● **PROBLEM**
In the passage on algorithm running times, what bound does the Master Theorem give for the merge sort function?
== SELECTED PASSAGE
Then consider this function for merge sort:
Merge(ary)
{
ary_start = Merge(ary[0:n/2]);
ary_end = Merge(ary[n/2:n]);
return MergeArrays(ary_start, ary_end);
}
This function calls itself on half the input twice, then merges the two halves (using O(n) work). That is, T(n) = T(n/2) + T(n/2) + O(n). To solve recurrence relations of this type, you should use the Master Theorem. By this theorem, this expands to T(n) = O(n log n).
Finally, consider this function to calculate Fibonacci:
Fib2(n)
{
two = one = 1;
for(i from 2 to n)
{
temp = two + one;
one = two;
two = temp;
}
return two;
}
This function calls itself no times, and it iterates O(n) times. Therefore, its recurrence relation is T(n) = O(n). This is the case you asked about. It is a special case of recurrence relations with no recurrence; therefore, it is very easy to solve.
To find the running time of an algorithm we need to firstly able to write an expression for the algorithm and that expression tells the running time for each step. So you need to walk through each of the steps of an algorithm to find the expression.
For example, suppose we defined a predicate, isSorted, which would take as input an array a and the size, n, of the array and would return true if and only if the array was sorted in increasing order.
bool isSorted(int *a, int n) {
if (n == 1)
return true; // a 1-element array is always sorted
for (int i = 0; i < n-1; i++) {
if (a[i] > a[i+1]) // found two adjacent elements out of order
return false;
}
return true; // everything's in sorted order
}
Clearly, the size of the input here will simply be n, the size of the array. How many steps will be performed in the worst case, for input n?
====
== SOURCE EXCERPT
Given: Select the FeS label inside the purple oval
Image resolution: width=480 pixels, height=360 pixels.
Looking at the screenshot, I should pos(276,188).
====
● **COMPLETE ANSWER**
T(n) = O(n log n)